Die Geschichte spielt im 12. Jahrhundert; Marie, groß, hager und nicht wirklich eine Schönheit, wächst nach dem Tod ihrer Mutter am Hof ihrer Halbschwester, Königin Eleonore, auf. Als Marie 17 ist, wird sie von Eleonore in ein abgelegenes Kloster geschickt, welches sie als Priorin leiten soll. Zunächst mag sie sich mit dieser ihr zugetragenen Rolle nicht so wirklich abfinden und hofft, bald wieder an den königlichen Hof zurückzukehren. Als sie jedoch merkt, dass dies nicht der Fall sein wird, nimmt sie die Geschicke des Klosters in die Hand und schafft es, aus diesem verwahrlosten und sehr armen Ort ein florierendes „Unternehmen“ zu machen, in dem die Nonnen selbstbestimmt und frei leben können.
Die Grundstimmung des Romans habe ich als eher düster, bedrückend, depressiv empfunden, was meiner Meinung nach sehr gut zum Mittelalter passt.

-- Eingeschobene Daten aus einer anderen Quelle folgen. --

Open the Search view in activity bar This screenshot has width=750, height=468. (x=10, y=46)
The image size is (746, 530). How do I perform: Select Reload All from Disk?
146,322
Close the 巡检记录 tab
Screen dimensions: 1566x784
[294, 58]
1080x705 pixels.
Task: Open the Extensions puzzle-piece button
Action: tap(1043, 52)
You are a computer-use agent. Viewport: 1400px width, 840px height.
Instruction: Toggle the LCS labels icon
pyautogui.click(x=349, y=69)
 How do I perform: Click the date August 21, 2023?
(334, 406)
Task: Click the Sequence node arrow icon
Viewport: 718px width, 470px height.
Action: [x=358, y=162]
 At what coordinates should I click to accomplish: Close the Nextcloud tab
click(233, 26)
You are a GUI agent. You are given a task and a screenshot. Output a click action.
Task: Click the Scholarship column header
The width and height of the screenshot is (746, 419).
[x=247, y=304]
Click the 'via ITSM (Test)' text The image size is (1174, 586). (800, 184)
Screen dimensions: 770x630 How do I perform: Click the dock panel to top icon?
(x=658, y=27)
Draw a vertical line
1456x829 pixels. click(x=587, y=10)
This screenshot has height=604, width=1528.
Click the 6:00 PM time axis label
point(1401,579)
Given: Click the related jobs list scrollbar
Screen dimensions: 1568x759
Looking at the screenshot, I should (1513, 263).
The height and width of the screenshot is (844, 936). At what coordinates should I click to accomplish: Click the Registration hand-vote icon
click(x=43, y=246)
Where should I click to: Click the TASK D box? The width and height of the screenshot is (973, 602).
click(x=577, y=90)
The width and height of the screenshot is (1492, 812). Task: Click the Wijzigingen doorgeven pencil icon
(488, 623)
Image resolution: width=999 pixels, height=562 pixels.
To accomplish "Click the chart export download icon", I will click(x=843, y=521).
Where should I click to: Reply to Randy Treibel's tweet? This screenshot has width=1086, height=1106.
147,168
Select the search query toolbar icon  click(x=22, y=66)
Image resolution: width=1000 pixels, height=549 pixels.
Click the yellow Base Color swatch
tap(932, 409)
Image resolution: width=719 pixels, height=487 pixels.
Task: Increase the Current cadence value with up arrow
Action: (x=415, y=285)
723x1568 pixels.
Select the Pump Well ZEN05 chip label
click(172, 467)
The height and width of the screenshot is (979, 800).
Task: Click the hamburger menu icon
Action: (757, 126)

Der monotone Schreibstil, ohne direkte Rede, trägt noch dazu bei. Leider hat mir dieser Schreibstil das Lesen erschwert, denn die Figuren, obwohl gut und teilweise relativ ausführlich beschrieben, sind mir fremd geblieben. Deshalb konnte mich der Roman bis zum Schluss nicht so recht begeistern. Ohne Frage sind die geschichtlichen Hintergründe gut recherchiert und die Geschichte baut im Verlauf eine starke feministische Aussage auf, aber die Figuren blieben blass.
Zuweilen war mir der Fokus auf die weibliche Kraft, die Liebe und die Selbstbestimmung etwas zu überzogen, zu pathetisch, zu idealisiert. Betrachtet man diesen Roman jedoch als das, was er ist, nämlich eine frei interpretierte, fiktive, fast schon märchenhaft anmutende Lebensgeschichte einer historischen Frauenfigur mit einem Augenmerk auf den Grundgedanken des Feminismus, so kann man durchaus Gefallen daran finden.